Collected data
········
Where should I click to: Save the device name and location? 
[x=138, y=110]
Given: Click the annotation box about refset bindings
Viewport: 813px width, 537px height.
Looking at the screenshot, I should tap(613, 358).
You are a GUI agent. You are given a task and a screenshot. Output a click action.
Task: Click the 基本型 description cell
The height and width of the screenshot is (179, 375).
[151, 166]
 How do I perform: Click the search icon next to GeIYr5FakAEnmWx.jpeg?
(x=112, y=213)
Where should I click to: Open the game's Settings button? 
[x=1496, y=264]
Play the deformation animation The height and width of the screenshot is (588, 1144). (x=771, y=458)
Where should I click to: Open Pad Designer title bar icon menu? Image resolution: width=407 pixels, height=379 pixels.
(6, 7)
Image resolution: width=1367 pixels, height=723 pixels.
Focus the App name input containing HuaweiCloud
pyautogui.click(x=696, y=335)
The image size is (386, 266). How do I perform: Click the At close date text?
········
WHAT YOU SHOULD DO ▸ All entries given above should be transcribed exactly, with none omitted.

TASK SOLUTION ▸
Where should I click to: Save the device name and location? 
[x=138, y=110]
Given: Click the annotation box about refset bindings
Viewport: 813px width, 537px height.
Looking at the screenshot, I should tap(613, 358).
You are a GUI agent. You are given a task and a screenshot. Output a click action.
Task: Click the 基本型 description cell
The height and width of the screenshot is (179, 375).
[151, 166]
 How do I perform: Click the search icon next to GeIYr5FakAEnmWx.jpeg?
(x=112, y=213)
Where should I click to: Open the game's Settings button? 
[x=1496, y=264]
Play the deformation animation The height and width of the screenshot is (588, 1144). (x=771, y=458)
Where should I click to: Open Pad Designer title bar icon menu? Image resolution: width=407 pixels, height=379 pixels.
(6, 7)
Image resolution: width=1367 pixels, height=723 pixels.
Focus the App name input containing HuaweiCloud
pyautogui.click(x=696, y=335)
The image size is (386, 266). How do I perform: Click the At close date text?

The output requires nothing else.